Thermoascus

Scientific classification
- Kingdom: Fungi
- Division: Ascomycota
- Class: Eurotiomycetes
- Order: Eurotiales
- Family: Thermoascaceae
- Genus: Thermoascus Bainier (1907)
- Type species: Thermoascus aurantiacus Miehe (1907)
- Species: T. aegyptiacus T. aurantiacus T. crustaceus T. taitungiacus T. thermophilus T. verrucosus T. yaguchii

= Thermoascus =

Genus of soil fungi

Thermoascus is a genus of soil fungi in the family Trichocomaceae. Species in the genus are characterized by the production of heat-resistant ascospores. Thermoascus was circumscribed by German botanist Hugo Miehe in 1907.

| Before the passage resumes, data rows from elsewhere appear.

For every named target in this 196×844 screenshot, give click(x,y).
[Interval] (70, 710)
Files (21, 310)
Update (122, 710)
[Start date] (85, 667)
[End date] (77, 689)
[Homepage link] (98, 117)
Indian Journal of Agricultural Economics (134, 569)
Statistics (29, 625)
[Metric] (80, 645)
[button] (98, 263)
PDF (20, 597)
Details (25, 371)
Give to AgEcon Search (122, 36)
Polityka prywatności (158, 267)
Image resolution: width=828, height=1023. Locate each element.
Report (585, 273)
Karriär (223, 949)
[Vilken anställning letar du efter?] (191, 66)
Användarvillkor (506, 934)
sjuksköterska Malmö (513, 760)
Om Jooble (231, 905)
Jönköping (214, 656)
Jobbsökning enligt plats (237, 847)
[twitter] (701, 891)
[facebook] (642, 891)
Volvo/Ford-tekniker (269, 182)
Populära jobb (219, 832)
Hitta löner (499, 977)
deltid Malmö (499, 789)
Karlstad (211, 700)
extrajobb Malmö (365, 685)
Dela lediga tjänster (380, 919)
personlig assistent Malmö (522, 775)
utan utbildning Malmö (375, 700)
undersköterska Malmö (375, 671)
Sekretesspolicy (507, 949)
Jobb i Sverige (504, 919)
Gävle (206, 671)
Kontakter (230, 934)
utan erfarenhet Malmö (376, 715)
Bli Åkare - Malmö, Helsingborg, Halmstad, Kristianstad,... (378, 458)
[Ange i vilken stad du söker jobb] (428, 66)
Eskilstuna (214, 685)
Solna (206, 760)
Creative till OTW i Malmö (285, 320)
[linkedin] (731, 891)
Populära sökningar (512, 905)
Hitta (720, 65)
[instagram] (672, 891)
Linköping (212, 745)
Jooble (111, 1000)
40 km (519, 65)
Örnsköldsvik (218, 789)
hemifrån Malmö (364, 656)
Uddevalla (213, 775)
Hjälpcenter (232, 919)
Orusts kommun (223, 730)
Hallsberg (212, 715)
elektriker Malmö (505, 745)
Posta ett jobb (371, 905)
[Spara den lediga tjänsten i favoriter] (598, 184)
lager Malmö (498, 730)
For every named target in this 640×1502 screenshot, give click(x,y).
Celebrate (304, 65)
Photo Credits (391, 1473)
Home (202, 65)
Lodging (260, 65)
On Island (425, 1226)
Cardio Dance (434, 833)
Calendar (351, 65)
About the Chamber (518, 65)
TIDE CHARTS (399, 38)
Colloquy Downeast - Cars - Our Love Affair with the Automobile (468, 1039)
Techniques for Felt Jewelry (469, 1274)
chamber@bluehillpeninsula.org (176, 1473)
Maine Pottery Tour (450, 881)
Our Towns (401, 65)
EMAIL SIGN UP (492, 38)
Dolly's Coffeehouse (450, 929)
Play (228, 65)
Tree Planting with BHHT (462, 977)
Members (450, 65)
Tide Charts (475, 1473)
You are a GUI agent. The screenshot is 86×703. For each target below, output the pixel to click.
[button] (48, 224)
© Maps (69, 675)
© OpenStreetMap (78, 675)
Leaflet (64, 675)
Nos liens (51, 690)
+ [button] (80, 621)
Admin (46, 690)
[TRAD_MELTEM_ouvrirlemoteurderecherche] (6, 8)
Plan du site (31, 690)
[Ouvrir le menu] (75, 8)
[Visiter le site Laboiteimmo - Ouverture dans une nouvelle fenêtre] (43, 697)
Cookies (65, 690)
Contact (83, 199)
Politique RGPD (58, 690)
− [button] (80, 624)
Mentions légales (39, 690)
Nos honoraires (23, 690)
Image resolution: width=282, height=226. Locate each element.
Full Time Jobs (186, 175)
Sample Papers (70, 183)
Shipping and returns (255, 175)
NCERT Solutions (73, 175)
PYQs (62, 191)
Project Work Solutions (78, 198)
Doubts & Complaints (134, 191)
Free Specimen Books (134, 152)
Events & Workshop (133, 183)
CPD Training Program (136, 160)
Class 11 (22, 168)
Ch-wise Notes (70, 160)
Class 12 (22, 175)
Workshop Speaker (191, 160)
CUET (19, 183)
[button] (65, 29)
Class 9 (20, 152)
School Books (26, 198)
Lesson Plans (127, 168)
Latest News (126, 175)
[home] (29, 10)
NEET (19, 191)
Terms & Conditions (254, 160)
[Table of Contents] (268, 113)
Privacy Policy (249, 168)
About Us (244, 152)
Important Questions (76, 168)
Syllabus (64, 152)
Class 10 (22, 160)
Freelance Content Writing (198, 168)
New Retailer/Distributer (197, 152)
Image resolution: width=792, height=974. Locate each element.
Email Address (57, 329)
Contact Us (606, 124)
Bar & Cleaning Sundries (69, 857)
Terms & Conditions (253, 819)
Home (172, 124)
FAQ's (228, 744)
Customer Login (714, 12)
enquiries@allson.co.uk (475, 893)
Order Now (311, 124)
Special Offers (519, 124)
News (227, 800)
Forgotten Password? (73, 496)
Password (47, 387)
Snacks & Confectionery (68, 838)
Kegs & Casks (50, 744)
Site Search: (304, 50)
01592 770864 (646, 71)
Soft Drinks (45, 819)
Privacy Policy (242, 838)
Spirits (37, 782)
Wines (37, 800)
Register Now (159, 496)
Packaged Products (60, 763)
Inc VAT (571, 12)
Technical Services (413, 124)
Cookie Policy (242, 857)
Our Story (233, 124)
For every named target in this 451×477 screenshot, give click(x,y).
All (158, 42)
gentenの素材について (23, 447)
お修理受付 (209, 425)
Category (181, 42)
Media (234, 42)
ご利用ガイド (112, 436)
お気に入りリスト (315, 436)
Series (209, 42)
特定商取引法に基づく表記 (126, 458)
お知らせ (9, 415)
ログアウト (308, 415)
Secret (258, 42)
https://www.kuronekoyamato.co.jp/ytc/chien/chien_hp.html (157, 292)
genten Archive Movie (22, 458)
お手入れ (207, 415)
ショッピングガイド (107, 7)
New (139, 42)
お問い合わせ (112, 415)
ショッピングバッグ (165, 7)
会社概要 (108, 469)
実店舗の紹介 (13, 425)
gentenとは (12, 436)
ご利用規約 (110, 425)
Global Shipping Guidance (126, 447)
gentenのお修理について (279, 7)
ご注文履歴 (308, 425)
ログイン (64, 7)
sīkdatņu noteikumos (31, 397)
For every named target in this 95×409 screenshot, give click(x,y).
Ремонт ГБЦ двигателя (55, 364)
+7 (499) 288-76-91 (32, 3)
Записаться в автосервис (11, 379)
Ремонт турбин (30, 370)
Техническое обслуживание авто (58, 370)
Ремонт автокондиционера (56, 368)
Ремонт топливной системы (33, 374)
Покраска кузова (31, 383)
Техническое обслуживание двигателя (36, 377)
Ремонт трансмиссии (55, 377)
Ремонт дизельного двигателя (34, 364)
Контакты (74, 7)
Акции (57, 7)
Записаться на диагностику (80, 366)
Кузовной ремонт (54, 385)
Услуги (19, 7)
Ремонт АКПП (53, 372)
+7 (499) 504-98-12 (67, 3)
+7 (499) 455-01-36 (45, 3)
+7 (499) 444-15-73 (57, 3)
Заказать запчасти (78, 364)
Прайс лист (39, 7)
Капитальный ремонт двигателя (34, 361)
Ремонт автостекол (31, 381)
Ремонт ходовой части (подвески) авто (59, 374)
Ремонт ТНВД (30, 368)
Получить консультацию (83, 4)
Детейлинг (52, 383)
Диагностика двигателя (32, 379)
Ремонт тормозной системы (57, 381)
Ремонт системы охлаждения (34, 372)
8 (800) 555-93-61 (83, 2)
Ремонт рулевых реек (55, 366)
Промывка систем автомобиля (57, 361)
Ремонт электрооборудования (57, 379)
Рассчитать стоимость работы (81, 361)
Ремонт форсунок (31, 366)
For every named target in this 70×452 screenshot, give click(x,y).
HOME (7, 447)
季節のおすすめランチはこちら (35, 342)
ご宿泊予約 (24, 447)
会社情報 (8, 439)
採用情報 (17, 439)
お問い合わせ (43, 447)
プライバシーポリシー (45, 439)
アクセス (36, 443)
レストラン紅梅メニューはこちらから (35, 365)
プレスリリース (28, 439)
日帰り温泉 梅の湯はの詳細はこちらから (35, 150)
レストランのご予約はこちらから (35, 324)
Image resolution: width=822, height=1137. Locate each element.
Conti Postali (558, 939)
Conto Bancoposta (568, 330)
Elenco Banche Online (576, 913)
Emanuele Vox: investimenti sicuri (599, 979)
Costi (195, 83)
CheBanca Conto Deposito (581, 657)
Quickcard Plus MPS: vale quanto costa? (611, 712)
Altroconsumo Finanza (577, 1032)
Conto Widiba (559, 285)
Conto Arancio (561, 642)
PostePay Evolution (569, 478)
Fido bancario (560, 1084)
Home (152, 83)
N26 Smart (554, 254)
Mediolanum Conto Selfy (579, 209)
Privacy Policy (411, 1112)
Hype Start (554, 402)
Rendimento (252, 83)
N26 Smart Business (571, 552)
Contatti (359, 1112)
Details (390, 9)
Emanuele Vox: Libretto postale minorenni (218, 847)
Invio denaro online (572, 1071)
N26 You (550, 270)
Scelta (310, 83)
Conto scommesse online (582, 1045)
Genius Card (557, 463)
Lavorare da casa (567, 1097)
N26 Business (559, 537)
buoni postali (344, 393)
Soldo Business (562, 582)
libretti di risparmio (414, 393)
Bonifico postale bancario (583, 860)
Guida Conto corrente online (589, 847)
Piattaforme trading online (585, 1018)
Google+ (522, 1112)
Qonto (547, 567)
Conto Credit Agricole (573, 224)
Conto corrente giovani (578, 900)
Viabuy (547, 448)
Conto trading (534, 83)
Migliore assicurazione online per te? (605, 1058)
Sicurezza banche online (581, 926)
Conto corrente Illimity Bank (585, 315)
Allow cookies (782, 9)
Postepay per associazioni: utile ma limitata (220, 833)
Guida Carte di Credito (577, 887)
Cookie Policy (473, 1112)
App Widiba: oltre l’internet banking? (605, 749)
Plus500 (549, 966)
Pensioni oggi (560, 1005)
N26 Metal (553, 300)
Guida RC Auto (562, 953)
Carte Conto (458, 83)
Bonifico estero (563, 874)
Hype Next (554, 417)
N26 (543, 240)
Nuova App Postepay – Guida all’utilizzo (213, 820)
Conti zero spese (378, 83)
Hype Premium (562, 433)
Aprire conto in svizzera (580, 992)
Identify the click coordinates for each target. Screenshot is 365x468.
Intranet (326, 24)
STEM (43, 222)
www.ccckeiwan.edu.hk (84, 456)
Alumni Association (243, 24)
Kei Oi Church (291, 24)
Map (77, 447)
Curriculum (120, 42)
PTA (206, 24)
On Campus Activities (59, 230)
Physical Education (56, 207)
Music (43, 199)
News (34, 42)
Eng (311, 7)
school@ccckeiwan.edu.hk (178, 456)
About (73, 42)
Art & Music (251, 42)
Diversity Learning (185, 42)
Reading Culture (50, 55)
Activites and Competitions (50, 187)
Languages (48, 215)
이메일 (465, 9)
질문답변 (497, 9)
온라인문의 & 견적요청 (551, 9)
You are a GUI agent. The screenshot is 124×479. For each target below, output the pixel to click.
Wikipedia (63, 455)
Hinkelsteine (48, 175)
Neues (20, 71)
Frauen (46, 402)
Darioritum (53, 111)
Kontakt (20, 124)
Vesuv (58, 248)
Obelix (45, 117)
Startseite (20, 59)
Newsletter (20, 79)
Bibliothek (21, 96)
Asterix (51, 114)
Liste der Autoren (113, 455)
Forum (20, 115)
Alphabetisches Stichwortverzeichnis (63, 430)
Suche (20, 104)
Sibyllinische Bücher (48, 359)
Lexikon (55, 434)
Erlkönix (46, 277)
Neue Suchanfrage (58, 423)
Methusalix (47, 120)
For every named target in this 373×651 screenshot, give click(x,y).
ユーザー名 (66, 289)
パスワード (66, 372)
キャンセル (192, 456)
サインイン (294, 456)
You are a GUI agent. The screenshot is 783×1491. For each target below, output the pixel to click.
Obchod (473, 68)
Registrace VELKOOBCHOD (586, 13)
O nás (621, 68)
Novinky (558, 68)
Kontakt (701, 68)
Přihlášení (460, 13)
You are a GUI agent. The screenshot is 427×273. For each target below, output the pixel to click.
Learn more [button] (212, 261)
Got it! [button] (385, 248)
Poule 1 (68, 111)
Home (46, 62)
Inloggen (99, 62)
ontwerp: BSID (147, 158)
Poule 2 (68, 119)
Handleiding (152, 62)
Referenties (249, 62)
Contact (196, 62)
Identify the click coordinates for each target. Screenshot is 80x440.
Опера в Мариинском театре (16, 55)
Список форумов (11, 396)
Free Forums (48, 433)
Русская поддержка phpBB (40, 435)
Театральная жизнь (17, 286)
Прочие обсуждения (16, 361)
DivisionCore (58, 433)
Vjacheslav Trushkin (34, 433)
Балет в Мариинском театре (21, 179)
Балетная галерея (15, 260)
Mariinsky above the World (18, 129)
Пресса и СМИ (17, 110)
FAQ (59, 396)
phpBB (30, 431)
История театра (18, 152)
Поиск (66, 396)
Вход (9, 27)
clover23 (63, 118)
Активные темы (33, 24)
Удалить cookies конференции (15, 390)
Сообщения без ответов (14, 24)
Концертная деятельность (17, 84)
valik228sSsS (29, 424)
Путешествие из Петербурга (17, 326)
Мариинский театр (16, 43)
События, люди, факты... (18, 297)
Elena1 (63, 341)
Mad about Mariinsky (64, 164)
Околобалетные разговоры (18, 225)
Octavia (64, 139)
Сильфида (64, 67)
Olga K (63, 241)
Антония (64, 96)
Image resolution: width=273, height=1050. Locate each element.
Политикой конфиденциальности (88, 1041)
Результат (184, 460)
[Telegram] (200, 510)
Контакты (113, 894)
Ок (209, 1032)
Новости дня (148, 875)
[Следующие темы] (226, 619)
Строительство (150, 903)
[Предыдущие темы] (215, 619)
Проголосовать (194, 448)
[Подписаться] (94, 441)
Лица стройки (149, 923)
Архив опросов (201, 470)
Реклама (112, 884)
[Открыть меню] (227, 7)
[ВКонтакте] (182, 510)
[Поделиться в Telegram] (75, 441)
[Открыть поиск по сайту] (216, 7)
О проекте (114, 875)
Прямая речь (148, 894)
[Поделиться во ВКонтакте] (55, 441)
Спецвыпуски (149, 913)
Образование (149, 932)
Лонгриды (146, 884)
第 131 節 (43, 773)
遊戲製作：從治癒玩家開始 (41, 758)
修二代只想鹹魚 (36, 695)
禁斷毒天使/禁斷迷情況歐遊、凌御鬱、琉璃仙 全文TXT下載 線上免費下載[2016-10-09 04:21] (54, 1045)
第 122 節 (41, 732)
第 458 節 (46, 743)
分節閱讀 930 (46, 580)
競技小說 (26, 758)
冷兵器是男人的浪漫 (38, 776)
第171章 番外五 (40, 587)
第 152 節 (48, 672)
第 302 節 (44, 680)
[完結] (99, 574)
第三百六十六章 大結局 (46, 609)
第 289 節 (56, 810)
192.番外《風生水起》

The type species, Thermoascus aurantiacus, is of research interest because it secretes heat-resistant hydrolase enzymes that could possibly be used in biotechnological applications, such as the conversion of biomass to biofuels. Genetic tools have been developed to genetically edit Thermoascus aurantiacus, such as an Agrobacterium tumefaciens-mediated transformation protocol and a CRISPR-Cas9 gene editing system, which have been used to overexpress genes that correspond to production of enzymes that break down plant matter and inactivate genes.

==Species==
- Thermoascus aegyptiacus S. Ueda & Udagawa (1983)
- Thermoascus aurantiacus Miehe (1907)
- Thermoascus crustaceus (Apinis & Chesters) Stolk (1965)
- Thermoascus taitungiacus K.Y.Chen & Z.C.Chen (1996)
- Thermoascus thermophilus (Sopp) Arx (1970)
- Thermoascus verrucosus (Samson & Tansey) Houbraken, Frisvad & Samson (2020)
- Thermoascus yaguchii (Samson & Tansey) Houbraken, Frisvad & Samson (2020)

Another described species, Thermoascus isatschenkoi Malchevskaya (1939), is considered doubtful due to a lack of examinable material and an incomprehensive description.